It all started five days ago. I was eating breakfast and I heard a rhythm of knocks at the door.  It stopped for a while, but it soon started up again.  Knock, knock, knock. I opened the door and looked around but I didn’t see anyone.  I went upstairs to focus on my work.

 

I wasn’t sitting at my desk for more than five minutes when I heard the rhythmic knocking again.  Knock, knock, knock, knock.  On and on it went until I ran back down the stairs and opened the door.  Again, I didn’t see anything and I closed the door.  I asked my husband later that day if he had heard that same sound emanating from the front door.  He too had wondered what the sound was and had opened the door to find nothing.

 

Finally, on the fourth day of knocking, my husband quietly walked out the side door and worked his way to the front of the house.  There, at the front door, was a Robin banging his head against the door’s brass kick plate, over and over again.

 

According to an expert on bird behaviors, this is about the time when they start feeling territorial.  They do their very best to keep other adult birds of the same sex outside of their territorial boundaries.  When a Robin notices its reflection in a window or mirror, it becomes agitated and raises its feathers and assumes dominant position.  Normally, that behavior is enough to make other robins leave their territory.

 

However, the “reflection” obviously also gets agitated and becomes equally dominant.  If the robin sees his reflection repeatedly, it becomes more and more agitated and aggressive.  The bird gets determined to drive the “other bird” away.

 

Apparently, my robin friend was quite aggravated with the nerve of the “brass plate” bird.  No matter how much he threw his weight (and head) at the bird, the “brass plate” bird continued to fight back.  Therefore, that bird felt obligated to come back to my front door over and over again to show the other bird who was boss.

 

But we know the truth.  The “brass plate” bird was only a reflection and didn’t truly exist.  However, for my friend the Robin, it was very, very real and threatening.  The bird’s response to the threat was the same ritualistic behavior every time, which, as we know, was not bringing him the outcome that he wanted.

 

What do you fear in life?

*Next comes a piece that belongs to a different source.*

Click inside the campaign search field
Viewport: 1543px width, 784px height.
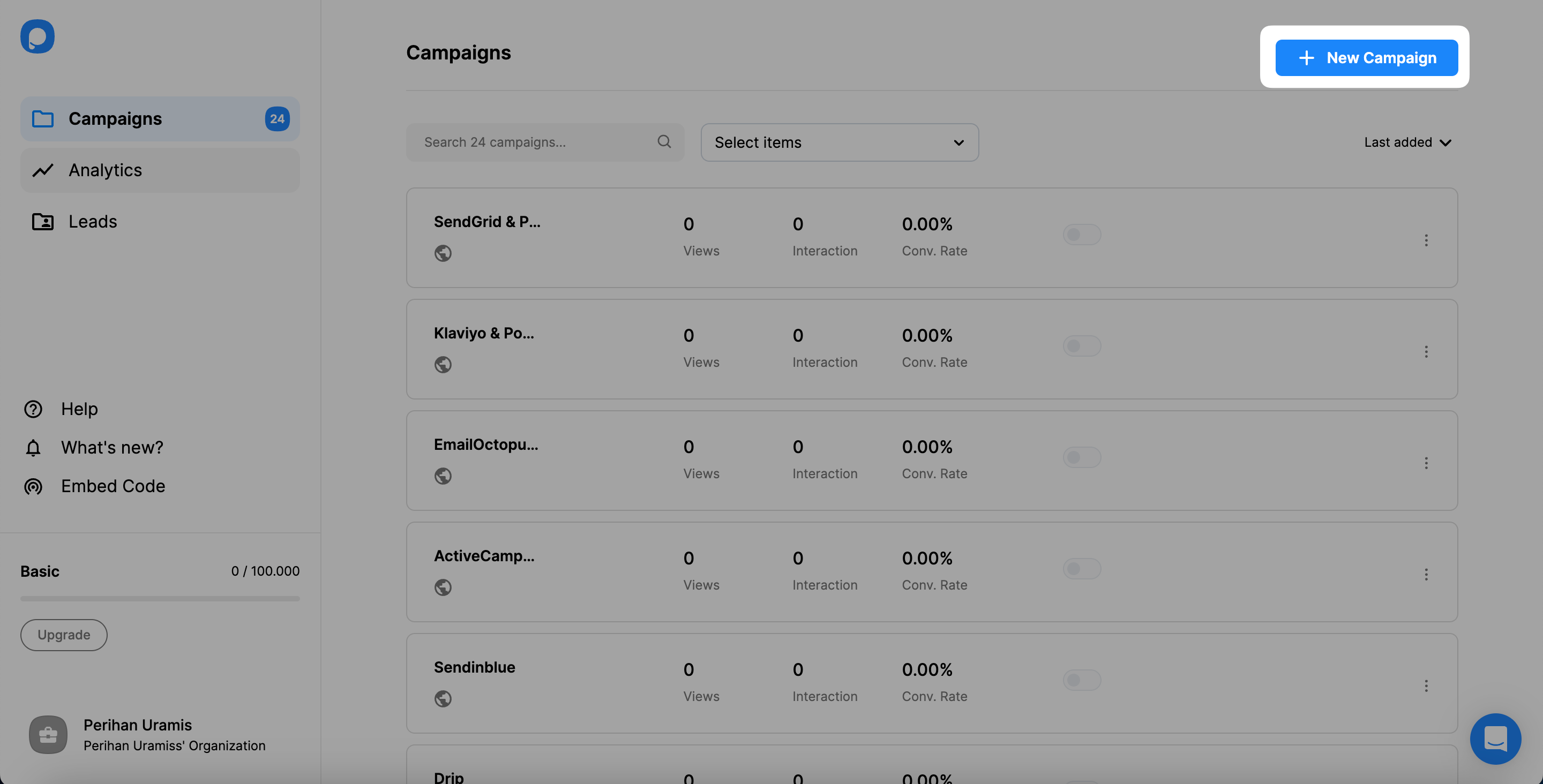(x=527, y=142)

It’s possible that you have fears that are keeping you from moving forward.  Like our friend the Robin, your usual way of dealing with these threats are based on past behavior.  Do you have a coping pattern of pulling the covers over your head or do you persevere and face whatever’s in front of you?  Chances are, you repeat this ritualistic behavior over and over.  It’s very possible that your fear is about as real as that birds reflection in the brass kick plate.

 

Your success on moving forward in life is dependent upon your ability to see the fear for what it truly is— only a reflection of your past negative experiences.  Your success on moving forward is dependent upon your ability to change your patterns and find a new way to approach the fear.

 

Only then will you stop banging your head against the brass kick plate.